The use of Cu(2) together with a platinum counterelectrode gave a value of J_sc very close to that of [Co(bpy)₃]^2+/3+-Pt (14.1 mA cm⁻² vs 14.2 mA cm⁻²) and higher than that of Cu(bpye)₂-Pt (9.7 mA cm⁻²). In order to explore the stability over time of these redox mediators, the couples Cu(1) and Cu(2) were tested over a wide period of time, and the authors found that the highest stability was obtained with the device based on Cu(2)-Pt. Both the stability over time and the better value of J_sc for the mediators Cu(2) came from its rigid tetradentate ligand, which efficiently reduced structural changes upon redox cycles.

3. Conclusions

Although redox mediators constitute an essential component of a dye-sensitized solar cell, much less research effort has been devoted to them compared to dyes. For many years, the traditional redox mediator has been the iodide/triiodide couple which has some disadvantages such as the volatility of I₂ complicating long-term cell sealing, corrosion problems, large required driving force for dye regeneration. In recent years, the use of copper complexes as redox mediators appeared to be a solution to the problems of the iodide/triiodide couple, giving a new impulse to dye-sensitized solar cells research. Copper is a relatively abundant element in the Earth’s crust, and well-designed copper complexes demonstrate to be excellent redox mediators with suitable redox potentials, good dye regeneration properties with small driving force requirement.

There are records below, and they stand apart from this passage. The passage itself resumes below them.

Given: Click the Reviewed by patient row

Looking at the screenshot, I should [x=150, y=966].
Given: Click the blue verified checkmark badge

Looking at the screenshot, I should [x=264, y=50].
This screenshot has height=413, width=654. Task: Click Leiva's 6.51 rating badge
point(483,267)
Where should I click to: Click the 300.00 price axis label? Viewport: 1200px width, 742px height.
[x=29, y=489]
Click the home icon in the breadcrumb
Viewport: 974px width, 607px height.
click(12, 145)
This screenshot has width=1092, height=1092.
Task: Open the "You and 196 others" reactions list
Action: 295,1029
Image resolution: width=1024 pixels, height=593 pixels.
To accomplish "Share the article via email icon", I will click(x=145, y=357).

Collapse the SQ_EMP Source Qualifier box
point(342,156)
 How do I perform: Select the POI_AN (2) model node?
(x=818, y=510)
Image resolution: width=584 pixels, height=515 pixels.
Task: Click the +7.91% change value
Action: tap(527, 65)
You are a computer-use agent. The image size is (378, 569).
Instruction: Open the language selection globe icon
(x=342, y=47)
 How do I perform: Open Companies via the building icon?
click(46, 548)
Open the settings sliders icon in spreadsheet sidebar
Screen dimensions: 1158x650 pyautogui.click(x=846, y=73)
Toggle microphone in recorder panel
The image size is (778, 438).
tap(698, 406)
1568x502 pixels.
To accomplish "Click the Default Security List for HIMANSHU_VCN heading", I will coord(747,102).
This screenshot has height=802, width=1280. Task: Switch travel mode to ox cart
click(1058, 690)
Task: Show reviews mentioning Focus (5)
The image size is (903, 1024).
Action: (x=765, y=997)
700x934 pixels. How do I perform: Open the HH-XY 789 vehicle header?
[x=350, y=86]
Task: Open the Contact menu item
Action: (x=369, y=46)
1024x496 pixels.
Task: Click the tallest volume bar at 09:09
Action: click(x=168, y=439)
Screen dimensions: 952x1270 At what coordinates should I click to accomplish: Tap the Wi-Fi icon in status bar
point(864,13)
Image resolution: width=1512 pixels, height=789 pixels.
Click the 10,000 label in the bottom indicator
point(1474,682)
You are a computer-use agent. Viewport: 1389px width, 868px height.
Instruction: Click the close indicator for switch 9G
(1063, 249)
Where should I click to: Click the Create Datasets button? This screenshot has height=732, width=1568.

In the last 5 years, various DSSCs using copper complexes as redox mediators reached outstanding photon-to-current conversion efficiencies, sometimes equating or even surpassing that obtained with the classical iodide/triiodide couple. In several investigations, PCE values exceeding 10% were reached by combining a bipyridine copper complex with a suitable dye. Excellent performance was obtained not only for the typical case of the complex dissolved in a liquid electrolyte but also for a solid-state solar cell obtained after electrolyte evaporation. Because copper-based redox mediators can show good results even at very low lighting conditions, they could find a suitable application both in outdoor and indoor (with artificial light of low intensity) devices. Remarkably, they can be combined to copper dyes to give performing low-cost full-copper solar cells.

Copper complexes are excellent alternative redox mediators which will surely allow even more efficient eco-sustainable low-cost dye-sensitized solar cells to be obtained in the near future.